If you’re sure Beta got worse, that’s how to track it down. But maybe something else changed.

Look over release history if it’s still unclear how Canary releases occur between Beta releases.

If, for whatever reason, historical Canary cannot be run, that’s how it is, so we’re blind on when problem got in (if you’re going to keep reporting – FWIW I’m not seeing it, and reports are few).

What part? I’m sure you’ve seen progress bars before. Duplicati puts them on the home screen, however this one appears at the top of the screen during database recreate, moving left to right.
The 70% number is how far of the total distance to the right it got. That’s where dblock reading is starting. If you look at your destination, these are the big files containing the source backup data, which is why you don’t want them all downloaded. Each dblock has an index called a dindex that says what’s in the dblock, thus no slow search (last 10% is exhaustive) of dblock files is required.

If you were watching the progress bar during your slow DB recreate, and it was the same backup (without any fresh start), and it got absurdly slow at the end, it probably will if you Recreate again.

It helps figure out which is the best path, and which path might best be avoided.

Performance bottlenecks that can be removed in order to make things run faster.

Maybe, maybe not.
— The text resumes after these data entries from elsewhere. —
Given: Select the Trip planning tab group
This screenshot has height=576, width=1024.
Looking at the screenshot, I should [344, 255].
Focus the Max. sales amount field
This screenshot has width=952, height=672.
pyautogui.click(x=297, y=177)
The blocksize does make a difference, as do the file counts.

You’re likely confusing Remote volume size (a.k.a. dblock-size) with blocksize.
The GUI unfortunately highlights the former and doesn’t yet highlight the latter…

Blocksize is an individual data block, e.g. source file data. A dblock is a package
containing many blocks, because you wouldn’t want to do SFTPs of 100 KB files.

The one that slows large backups is blocksize, because too many blocks is slow.
SQL processing scales up badly with big tables. Fewer blocks keeps sizes down.

They would not likely have been idle during recreate. It’s too late if you didn’t look.
Performance issues need to be looked at when they’re happening, or it’s a guess.

Do you have them report backup errors anywhere, short of big errors like this one?
Duplicati retries transfers 5 times by default. If it still can’t get through, it’s an error.
Errors in current Beta tend not to mak job logs (fixed in latest Canary), but popups
potentially would alert the user (assuming they look at web interface occasionally).

Asking because network failures at the wrong times have caused problems before.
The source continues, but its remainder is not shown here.